Right, I get side-tracked very easily. I did a lot of stuff in elementary school, the musicals and stuff, and started training at the Lawrence Street Theater School in Philadelphia when I started high school before going the University of the Arts conservatory program, also in Philadelphia. Couldn't afford NYU. (laughs) I worked a lot in regional theatre in Phillie, a few experimental theatre projects in New York with a company called "Collision Theory" that was doing a lot of interesting physical stuff–a lot of documentary-style theatre, a lot of interviews on a particular topic and then stage a show based on those interviews.

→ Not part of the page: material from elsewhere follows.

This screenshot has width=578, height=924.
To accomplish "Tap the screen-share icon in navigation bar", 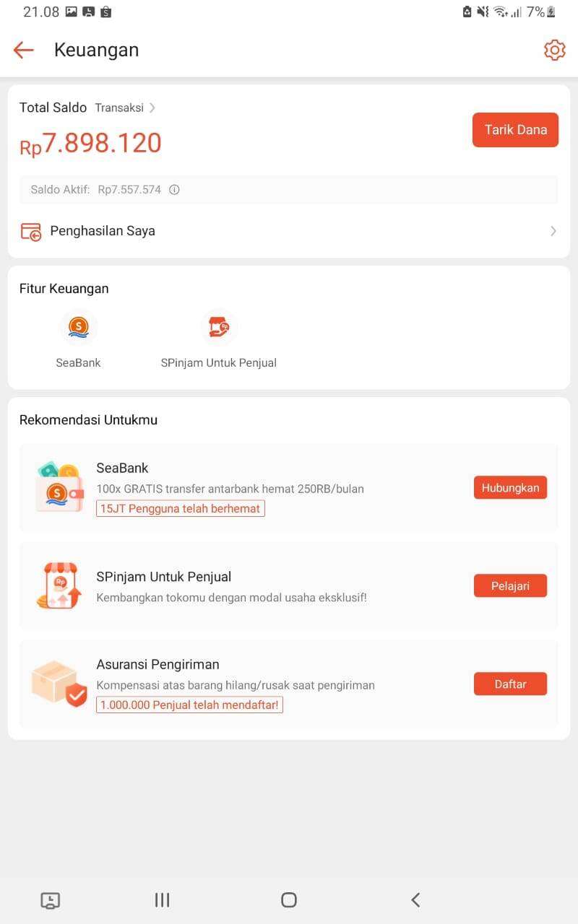I will (x=50, y=899).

It's a really interesting way of working.
You're sick of talking about The Blair Witch Project, I'm sure, but I haven't read very much about your thoughts about the fallout from Blair Witch.
It was quick–before I really even got a chance to say "hello" it was over. The backlash… (a long pause as Ms. Donahue takes a drink from a glass of water), um… I don't understand the success of the film and I don't understand the backlash. I have no idea what happened back there, it's like driving by a car wreck. I was chased once in my car, been confronted and called names on the street, driven off the road–it's been hard… There's a lot of numbness in the world now, y'know, the more information we have, the more fragmented things become, and the more gaps there are to be filled with fear and anxiety. All this technology for connection and what we really only know more about is how anonymous we are in the grand scheme of things. I don't know if I'm talking now about the success of the film or the fallout.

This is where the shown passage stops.